The Teatro Municipal’s music director Jan Latham-König has conducted many a Wagner and Strauss opera in Santiago – and trusting him Die Zauberflöte seemed to be a choice for heavy Mozart playing, as in the days in which Harnoncourt was just a baby. That preconceived notion was soon dispelled in the first bars of the overture: Latham-König’s Mozart not only is structurally crystalline but also dramatically and coherently conceived. His eye for detail and his care with clear pheasing are praiseworthy, and the orchestra’s dry string playing and the occasionally blunder in the brass section could easily be overlooked. Michael Hampe’s understated production verged on the artless and one could easily think of budget limitation, but in the end the show’s old-fashioned charm found a convincing note. Some moments really gave me the feeling of watching a production sprung from a black and white picture from the 30’s – and I only hope this was intentional!

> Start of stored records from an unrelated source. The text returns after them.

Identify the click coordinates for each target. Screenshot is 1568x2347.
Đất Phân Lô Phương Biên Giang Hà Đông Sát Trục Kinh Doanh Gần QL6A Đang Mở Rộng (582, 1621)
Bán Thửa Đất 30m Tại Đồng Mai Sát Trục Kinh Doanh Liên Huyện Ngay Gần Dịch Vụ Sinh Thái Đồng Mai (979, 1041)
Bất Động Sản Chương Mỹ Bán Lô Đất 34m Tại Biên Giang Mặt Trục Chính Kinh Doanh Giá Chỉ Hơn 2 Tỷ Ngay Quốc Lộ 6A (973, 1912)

Conductor and director had an animated cast to work with. I confess I was not really excited to read that Valentina Farcas was taking the role of Pamina. My previous experience with this singer was Salzburg’s video of Die Entführung der Serail, in which she is an extremely metallic-toned Blondchen. Live her soprano is far warmer, if diminute and lacking roundness in the higher reaches. Despite those drawbacks, she produced a most sensitive Ach, ich fühl’s. From this aria on, she showed her strengths in floating pianissimi and an impressively long breath. As the Königin der Nacht, Canadian soprano Aline Kutan resisted the temptation of making it pretty and produced forceful intense accounts of her arias. Her in alts are certainly impressive and her fioriture are really accurate. French tenor Xavier Mas has an extraordinarily velvety voice and a caressing line, but his whole method is too heavy for such a lyric instrument. Because of that, his ascents above high f were invariably tense. Maybe if he could relax and adopt a higher and more natural placement, he would achieve optimal results. It was good to see again Rodion Pogossov’s beautifully sung Papageno. He has indeed a most likeable stage persona – and witnessing him out of Julie Taymor’s Met Zauberflöte is an evidence that a less intrusive production is always healthy. Kristinn Sigmundsson was in excellent voice as Sarastro, dealing with the role’s problematic tessitura without any difficulty and singing his lines with true feeling for Mozartian style. The Teatro Municipal has some good talents at its disposal – the three ladies were excellent, especially Evelyn Ramírez’s Third Lady. Her strong contralto is a true find. Jenny Muñoz’s bell-toned Papagena was certainly refreshing and Gonzalo Araya was a firm-toned Monostatos.